----- Supplied material -----

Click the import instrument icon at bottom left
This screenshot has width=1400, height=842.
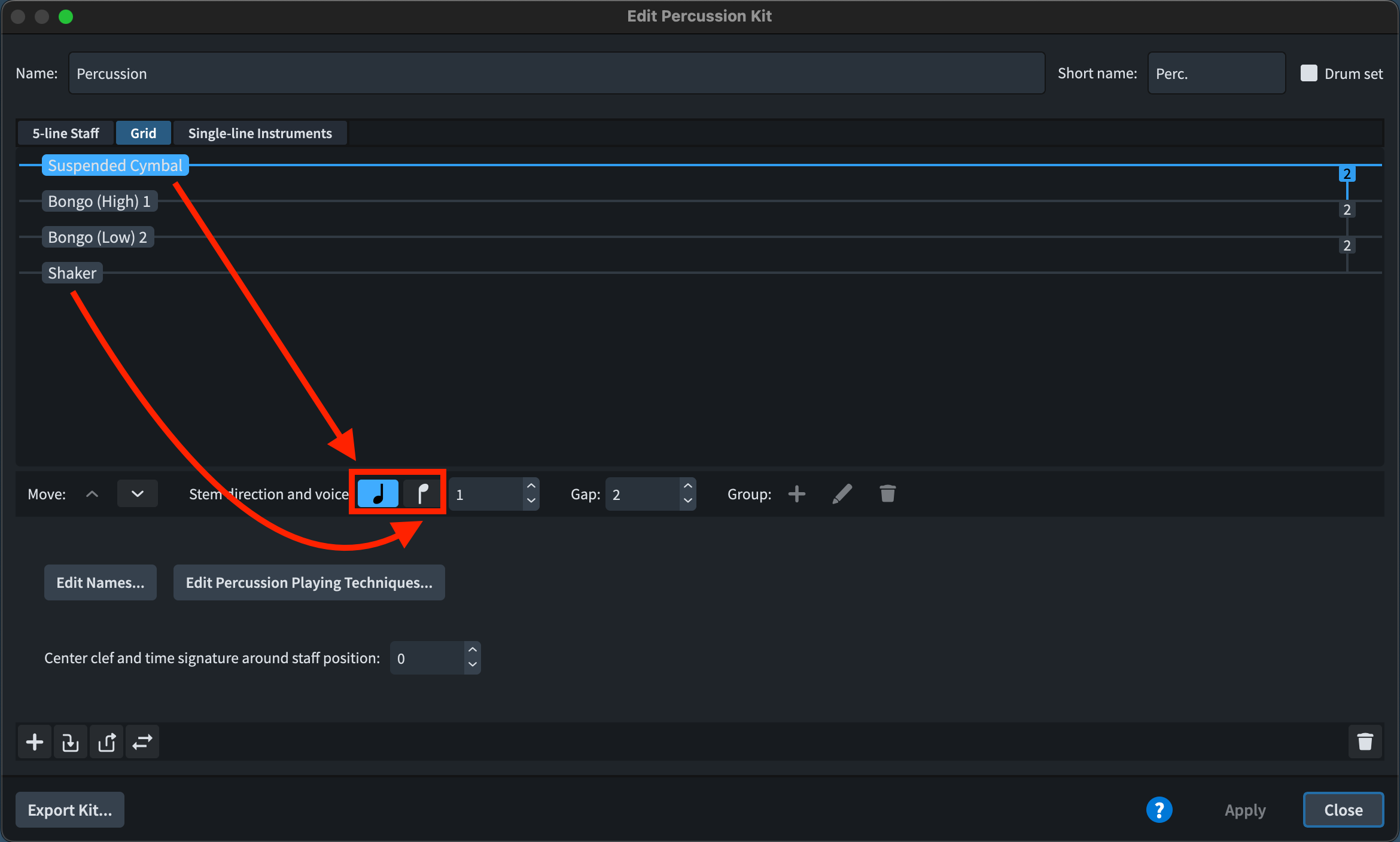pyautogui.click(x=71, y=742)
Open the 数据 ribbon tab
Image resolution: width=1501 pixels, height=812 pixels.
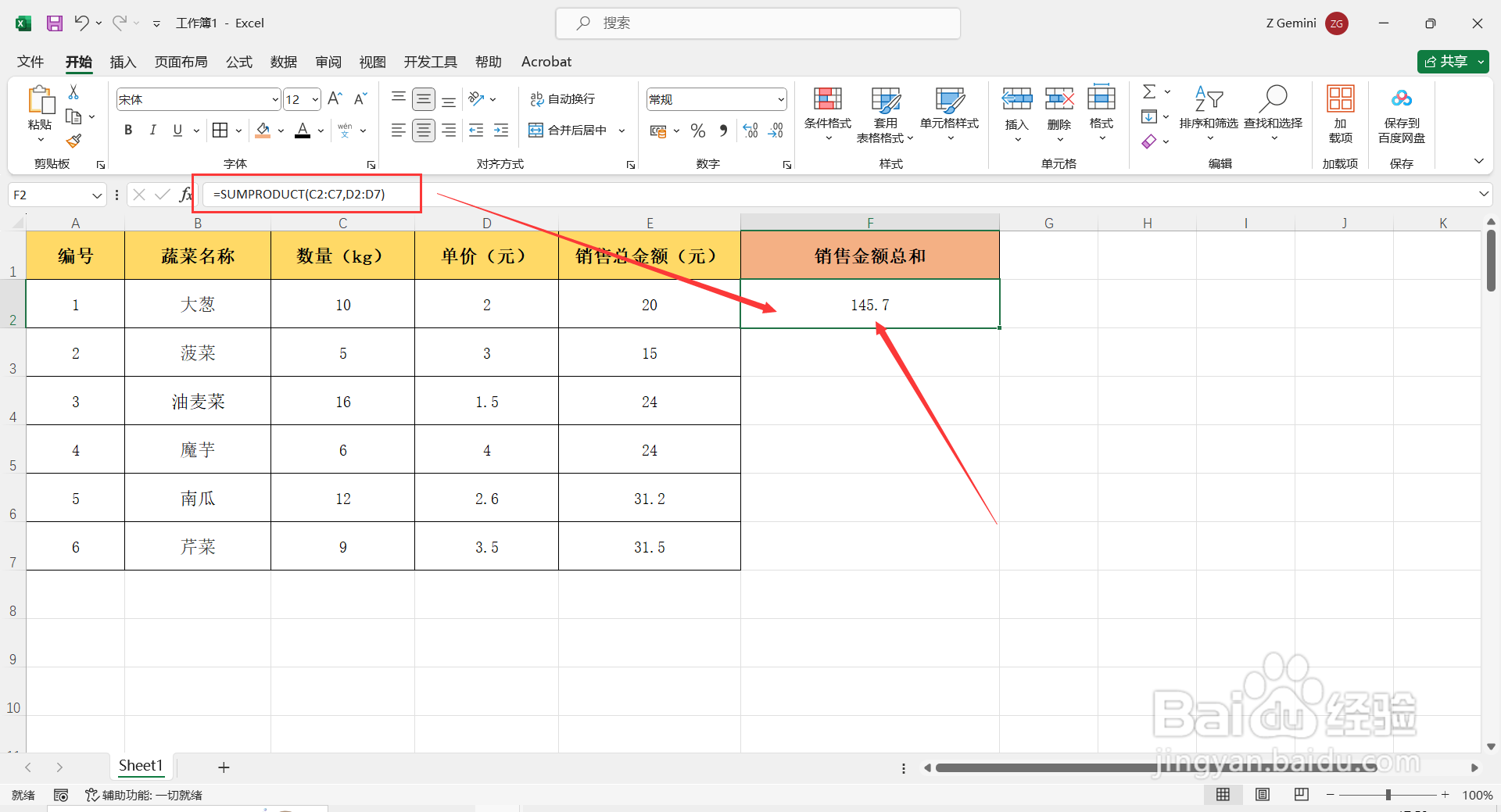[x=283, y=62]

-----

The task: When you write out the material, reproduce each line exactly and omit any picture it holds.

Result:
Click the import instrument icon at bottom left
This screenshot has width=1400, height=842.
pyautogui.click(x=71, y=742)
Open the 数据 ribbon tab
Image resolution: width=1501 pixels, height=812 pixels.
[x=283, y=62]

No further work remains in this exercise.